Avant de dire « les personnes » (« les perseunnes», plutôt, tellement aujourd’hui on a peur de faire sonner les voyelles), on disait « les gens ». C’était qui les gens? C’était nous, c’était vous, c’était moi, c’était eux. Les personnes ce sont des individus, des êtres fragiles, donc à protéger, à différencier, à ne pas stigmatiser; de petite taille, de grande taille, à mobilité réduite, transgenre, LGTB, de gauche, de droite.

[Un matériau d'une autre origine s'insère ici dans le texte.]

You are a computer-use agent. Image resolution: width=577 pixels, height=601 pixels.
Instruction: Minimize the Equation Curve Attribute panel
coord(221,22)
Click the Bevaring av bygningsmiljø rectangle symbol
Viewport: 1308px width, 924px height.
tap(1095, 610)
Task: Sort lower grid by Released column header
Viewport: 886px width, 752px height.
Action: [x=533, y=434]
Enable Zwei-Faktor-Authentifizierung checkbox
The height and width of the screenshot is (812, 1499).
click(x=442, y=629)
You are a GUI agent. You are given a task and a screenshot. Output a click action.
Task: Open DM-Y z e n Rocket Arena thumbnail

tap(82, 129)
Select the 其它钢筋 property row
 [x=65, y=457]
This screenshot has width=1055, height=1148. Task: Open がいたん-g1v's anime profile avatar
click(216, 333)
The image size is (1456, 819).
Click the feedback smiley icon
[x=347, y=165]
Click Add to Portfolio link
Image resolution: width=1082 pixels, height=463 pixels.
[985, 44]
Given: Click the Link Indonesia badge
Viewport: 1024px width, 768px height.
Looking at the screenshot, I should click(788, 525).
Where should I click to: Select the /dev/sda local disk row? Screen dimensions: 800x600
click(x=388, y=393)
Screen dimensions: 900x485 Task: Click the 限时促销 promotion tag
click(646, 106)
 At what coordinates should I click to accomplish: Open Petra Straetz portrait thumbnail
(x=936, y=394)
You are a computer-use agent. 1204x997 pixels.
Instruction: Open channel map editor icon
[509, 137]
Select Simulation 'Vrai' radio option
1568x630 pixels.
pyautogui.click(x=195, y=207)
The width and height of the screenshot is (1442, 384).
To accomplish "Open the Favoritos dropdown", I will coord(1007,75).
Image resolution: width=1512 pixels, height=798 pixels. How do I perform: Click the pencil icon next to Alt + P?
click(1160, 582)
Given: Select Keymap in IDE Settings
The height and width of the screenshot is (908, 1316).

Toutes ces personnes, c’est l’éclatement de ce que nous sommes. La société, qui a tout remplacé, et qui maintenant est au centre de toutes les attentions, est faite de ces personnes, ou plutôt du vide qu’il y a entre elles.
Un des enjeux de la présidentielle qui vient avec fracas, ce serait de réhabiliter les gens. Pas le peuple, pas les castes, pas les communautés : les gens. Se voir et voir le corps social comme un ensemble, un commun, une indifférenciation qui faisait du bien, avant qu'on se pose les questions qui divisent, que les minorités tonitruantes, totalitaires, destructrices, prennent le pouvoir, hachés menu que nous sommes par les postures des uns, les combats des autres, les luttes qui s'intercoupent.
Et puis le mot s'entend aussi bien au masculin qu'au féminin : les gens sont gentils, les gens sont cons, mais il y a aussi les bonnes gens, les vraies gens. Tout le monde devrait être content.
Je me demande simplement comment toutes ces personnes si distinguées pourront modestement redevenir des gens.